Laffoley has been lauded for his signature cinematic retelling of historical events by interweaving himself into the story as a writer/detective character. Critic Thomas Hodd from the Telegraph-Journal wrote that Laffoley injects “first person, post-modern narrative as he recounts his investigative process and offers reflections on the facts as they reveal themselves.” Another critic from The Coast applauded him for his mastery in weaving together “the main story” and "contemporaneous scenes" in his books that make for "intriguing context".
Laffoley often chooses stories lesser known to the public, predominantly Canadian in subject, and almost always set around the turn of the 20th century.

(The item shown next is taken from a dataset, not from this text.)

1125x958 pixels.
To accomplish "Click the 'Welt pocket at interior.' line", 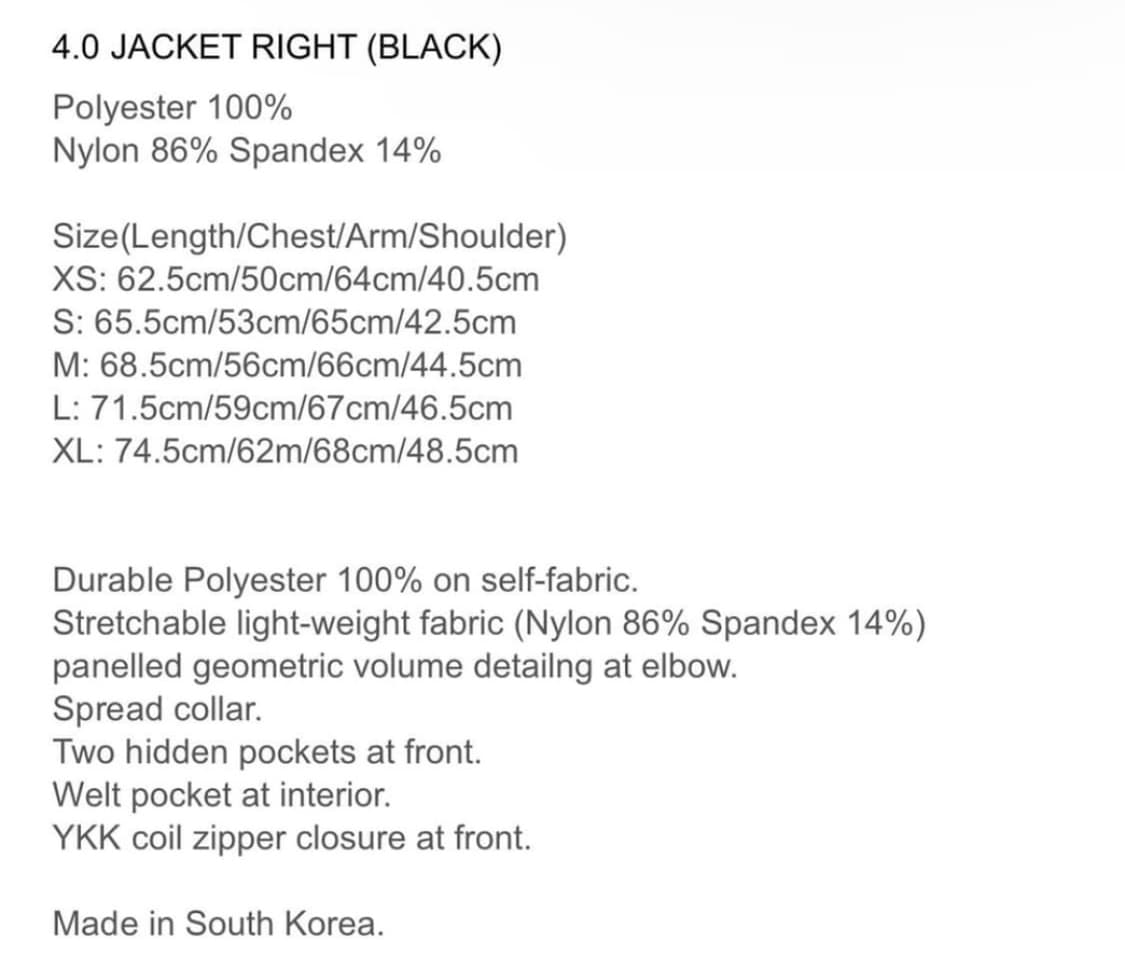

When asked about the inspiration behind his book Shadowboxing, he said he was fascinated with the fact that George Dixon, who seemed so influential in the boxing and wider communities of Canada and the United States, had not yet had a biography written.
According to a review by fellow writer Jenna Conter, Laffoley is the "Stephen King of Halifax" because his unique writing style gives his works a cinematic quality, both vivid and imaginative.

Personal life 

Born in Taunton, Massachusetts and raised in Bridgewater, Massachusetts, Laffoley was educated at Saint Mary's University. He moved to Canada in 1982 and lives in Halifax, Nova Scotia. He has been a lecturer at Saint Mary's University (Halifax) and a teacher in Germany, Sachigo Lake First Nation, and King's-Edgehill School. For nineteen years, he was the Head of Middle School at the Halifax Grammar School, a position he held since establishing the middle school in September 1997. In July 2016, he was appointed the thirteenth Head of School of the Halifax Grammar School.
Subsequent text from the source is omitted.